So that's what we have to do here, in terms of what the bound is. And we're actually going to do an analysis here that is pretty straightforward. It's got a little bit of algebra in it. But if you go look at that this, it's covered in CLRS, the textbook. But the analysis in there uses harmonic numbers, and is substantially more complicated for, in my mind, no reason.

And so we have a simpler analysis here that is simply going to be a matter of counting. We are picking the maximum number of elements every time. The best we can do. It's a greedy heuristic. We're trying to shrink our problem as much as possible. Initially we have x. And then we're going to get a new problem, let's call it x0 first, for the initial problem. You're going to get a new problem, x1. And we're maximally shrinking x1 in relation to x0, in the sense that we're going to remove as many elements as we can. Because that is precisely our heuristic.

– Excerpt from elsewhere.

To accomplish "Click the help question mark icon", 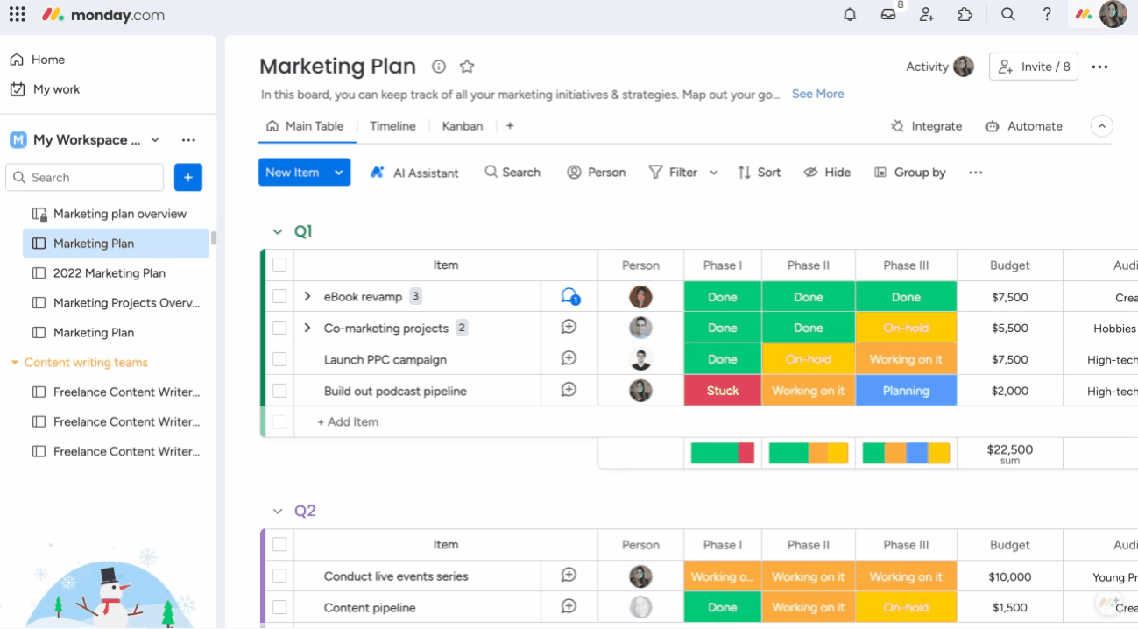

So the big question is, as we go from the biggest problem that we have, the original problem to smaller and smaller problems, when do we end up with nothing? When we end up with nothing, that's when the number of iterations that corresponds to the number of SI's that we picked is going to be the collection of SI's in our solution. And the cardinality of that is our cost, right? So that's all pretty straightforward, hopefully.

So what we need to do, of course, is show a proof. And the way we're going to do this is by a fairly straightforward counting argument. Assume there's a cover Copt, since that Copt equals t. OK? So the cardinality of Copt equals t. So I'm just assuming that this t subset's in my optimum cover, OK? t subset's in my optimum cover.

Now let x of k be the set of elements in iteration k. And let's assume that x0 equals x. So initially, I'm at 0. And I want to subscript this because I want to point to each of the problems that I'm going to have as I shrink this set down to nothing.

Now I know that for all k, including of course x0, xk can be covered by t sets. OK? I mean, that's kind of a vacuous statement because I assumed that x0 could be covered by t sets. And x0 is only shrinking to x1, to x2, et cetera. And I'm just saying, all of these things could be covered-- each of those intermediate problems as well, can be covered-- by t. In fact, in the solution that we have, the optimal solution, if these x0's are coming from my heuristic. But if they were coming from an optimum solution, then x0 would be covered by t. x1 would be covered by t minus 1. And t minus 2, and so on and so forth.

But I don't have an optimum algorithm here. I just have my heuristic algorithm. And I'm just making a fairly vacuous statement, as I said, based on my definition, that the original problem can be covered using t. And therefore, a smaller problem, when I remove elements from it, could also be covered using t. OK? So far, so good?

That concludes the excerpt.